(Extracted data entries)
'''

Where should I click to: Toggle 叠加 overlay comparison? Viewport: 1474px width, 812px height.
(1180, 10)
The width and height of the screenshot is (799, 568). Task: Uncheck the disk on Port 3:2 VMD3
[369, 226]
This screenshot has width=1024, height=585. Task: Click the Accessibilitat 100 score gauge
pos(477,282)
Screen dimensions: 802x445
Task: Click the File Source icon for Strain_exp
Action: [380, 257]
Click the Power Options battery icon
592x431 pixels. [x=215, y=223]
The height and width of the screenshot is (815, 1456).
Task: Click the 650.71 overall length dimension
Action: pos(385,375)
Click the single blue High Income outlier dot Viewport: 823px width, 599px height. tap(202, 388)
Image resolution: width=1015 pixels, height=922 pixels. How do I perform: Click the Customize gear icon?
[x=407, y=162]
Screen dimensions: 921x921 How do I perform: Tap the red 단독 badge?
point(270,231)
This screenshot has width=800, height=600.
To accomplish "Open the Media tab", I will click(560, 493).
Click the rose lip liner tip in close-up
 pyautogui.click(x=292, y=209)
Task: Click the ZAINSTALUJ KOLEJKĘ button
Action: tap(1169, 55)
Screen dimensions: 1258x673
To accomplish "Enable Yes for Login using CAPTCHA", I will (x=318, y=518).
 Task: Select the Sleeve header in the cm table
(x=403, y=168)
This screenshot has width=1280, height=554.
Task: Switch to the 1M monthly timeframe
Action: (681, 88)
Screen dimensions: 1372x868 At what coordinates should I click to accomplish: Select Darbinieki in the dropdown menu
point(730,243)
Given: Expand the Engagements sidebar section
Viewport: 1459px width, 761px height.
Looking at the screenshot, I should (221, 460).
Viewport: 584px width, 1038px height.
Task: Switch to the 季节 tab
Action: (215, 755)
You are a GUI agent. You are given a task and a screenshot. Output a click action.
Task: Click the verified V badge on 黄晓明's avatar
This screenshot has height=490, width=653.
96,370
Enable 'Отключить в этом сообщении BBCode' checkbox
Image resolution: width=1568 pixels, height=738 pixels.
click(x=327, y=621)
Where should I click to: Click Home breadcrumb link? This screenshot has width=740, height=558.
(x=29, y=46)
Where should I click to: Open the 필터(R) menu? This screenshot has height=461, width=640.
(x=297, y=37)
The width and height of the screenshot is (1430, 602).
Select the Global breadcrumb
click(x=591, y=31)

'''

*GOAL OF THE EXERCISE:*
Transcribe, in full, each record that appears above.

*SOLUTION TO THIS TASK:*
Where should I click to: Toggle 叠加 overlay comparison? Viewport: 1474px width, 812px height.
(1180, 10)
The width and height of the screenshot is (799, 568). Task: Uncheck the disk on Port 3:2 VMD3
[369, 226]
This screenshot has width=1024, height=585. Task: Click the Accessibilitat 100 score gauge
pos(477,282)
Screen dimensions: 802x445
Task: Click the File Source icon for Strain_exp
Action: [380, 257]
Click the Power Options battery icon
592x431 pixels. [x=215, y=223]
The height and width of the screenshot is (815, 1456).
Task: Click the 650.71 overall length dimension
Action: pos(385,375)
Click the single blue High Income outlier dot Viewport: 823px width, 599px height. tap(202, 388)
Image resolution: width=1015 pixels, height=922 pixels. How do I perform: Click the Customize gear icon?
[x=407, y=162]
Screen dimensions: 921x921 How do I perform: Tap the red 단독 badge?
point(270,231)
This screenshot has width=800, height=600.
To accomplish "Open the Media tab", I will click(560, 493).
Click the rose lip liner tip in close-up
 pyautogui.click(x=292, y=209)
Task: Click the ZAINSTALUJ KOLEJKĘ button
Action: tap(1169, 55)
Screen dimensions: 1258x673
To accomplish "Enable Yes for Login using CAPTCHA", I will (x=318, y=518).
 Task: Select the Sleeve header in the cm table
(x=403, y=168)
This screenshot has width=1280, height=554.
Task: Switch to the 1M monthly timeframe
Action: (681, 88)
Screen dimensions: 1372x868 At what coordinates should I click to accomplish: Select Darbinieki in the dropdown menu
point(730,243)
Given: Expand the Engagements sidebar section
Viewport: 1459px width, 761px height.
Looking at the screenshot, I should (221, 460).
Viewport: 584px width, 1038px height.
Task: Switch to the 季节 tab
Action: (215, 755)
You are a GUI agent. You are given a task and a screenshot. Output a click action.
Task: Click the verified V badge on 黄晓明's avatar
This screenshot has height=490, width=653.
96,370
Enable 'Отключить в этом сообщении BBCode' checkbox
Image resolution: width=1568 pixels, height=738 pixels.
click(x=327, y=621)
Where should I click to: Click Home breadcrumb link? This screenshot has width=740, height=558.
(x=29, y=46)
Where should I click to: Open the 필터(R) menu? This screenshot has height=461, width=640.
(x=297, y=37)
The width and height of the screenshot is (1430, 602).
Select the Global breadcrumb
click(x=591, y=31)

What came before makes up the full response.